[PASSAGE FOR REVIEW — start]

When sentencing an offender to imprisonment for an offence, or to an aggregate sentence of imprisonment for 2 or more offences, a court must specify -
(a) the day on which the sentence commences or is taken to have commenced, and
(b) the earliest day on which it appears (on the basis of the information currently available to the court) that the offender will become entitled to be released from custody, or eligible to be released on parole, having regard to -
(i) that and any other sentence of imprisonment to which the offender is subject, and
(ii) the non-parole periods (if any) for that and any other sentence of imprisonment to which the offender is subject.
19 It is followed by three examples the first of which is expressed as follows:
Example No 1: A court sentences an offender to 7 days' imprisonment. The sentence is imposed on a Monday. The court has not set a non-parole period. The offender is not subject to any other sentence of imprisonment. In this example, the court should specify that the sentence commences on the Monday on which it is imposed and that the earliest day on which the offender will become entitled to be released from custody is the following Sunday.

[PASSAGE FOR REVIEW — finish]
[RECORDED DATA — start]

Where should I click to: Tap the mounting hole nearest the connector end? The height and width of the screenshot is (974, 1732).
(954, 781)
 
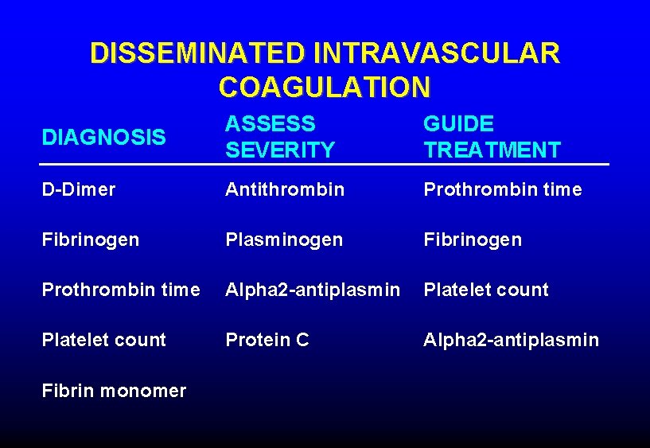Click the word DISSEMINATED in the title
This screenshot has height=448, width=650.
[x=197, y=53]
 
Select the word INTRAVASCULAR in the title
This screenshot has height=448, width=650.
[x=437, y=53]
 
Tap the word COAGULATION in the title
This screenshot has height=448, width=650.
[x=325, y=87]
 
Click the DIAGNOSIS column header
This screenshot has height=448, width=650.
[x=104, y=138]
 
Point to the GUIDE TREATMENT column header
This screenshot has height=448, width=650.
[x=492, y=137]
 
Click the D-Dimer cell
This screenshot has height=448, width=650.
[x=79, y=189]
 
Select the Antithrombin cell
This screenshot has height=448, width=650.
[x=285, y=189]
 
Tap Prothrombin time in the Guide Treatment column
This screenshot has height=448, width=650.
[x=503, y=189]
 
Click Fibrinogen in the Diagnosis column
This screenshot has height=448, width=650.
[x=91, y=240]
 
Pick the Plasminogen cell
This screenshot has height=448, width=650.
[x=284, y=240]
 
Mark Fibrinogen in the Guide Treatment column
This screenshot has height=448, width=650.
[x=473, y=240]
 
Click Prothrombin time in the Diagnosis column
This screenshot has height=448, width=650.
[x=121, y=290]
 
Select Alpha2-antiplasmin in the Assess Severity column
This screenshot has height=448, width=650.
[x=313, y=290]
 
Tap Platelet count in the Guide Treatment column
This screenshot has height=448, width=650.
[x=486, y=290]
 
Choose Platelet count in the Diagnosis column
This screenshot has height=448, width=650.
[x=104, y=340]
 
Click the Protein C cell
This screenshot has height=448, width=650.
[x=267, y=340]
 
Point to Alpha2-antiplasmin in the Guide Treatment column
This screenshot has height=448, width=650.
[x=512, y=340]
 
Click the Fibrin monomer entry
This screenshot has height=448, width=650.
[x=114, y=391]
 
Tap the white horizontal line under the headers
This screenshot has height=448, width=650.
[x=325, y=165]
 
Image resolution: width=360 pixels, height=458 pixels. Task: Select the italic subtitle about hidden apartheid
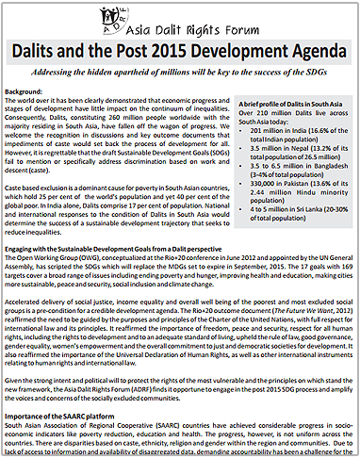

[RECORDED DATA — finish]

EXERCISE REQUIREMENTS:
1. What facts does Example No 1 in the sentencing provision state about the sentence and the offender before the words "In this example"?
2. Will you transcribe the sentencing provision from "When sentencing an" up to and including "offender is subject."?

ANSWERS FOR EACH ITEM:
1.
- The court sentences the offender to 7 days' imprisonment.
- The sentence is imposed on a Monday.
- The court has not set a non-parole period.
- The offender is not subject to any other sentence of imprisonment.

2.
When sentencing an offender to imprisonment for an offence, or to an aggregate sentence of imprisonment for 2 or more offences, a court must specify -
(a) the day on which the sentence commences or is taken to have commenced, and
(b) the earliest day on which it appears (on the basis of the information currently available to the court) that the offender will become entitled to be released from custody, or eligible to be released on parole, having regard to -
(i) that and any other sentence of imprisonment to which the offender is subject, and
(ii) the non-parole periods (if any) for that and any other sentence of imprisonment to which the offender is subject.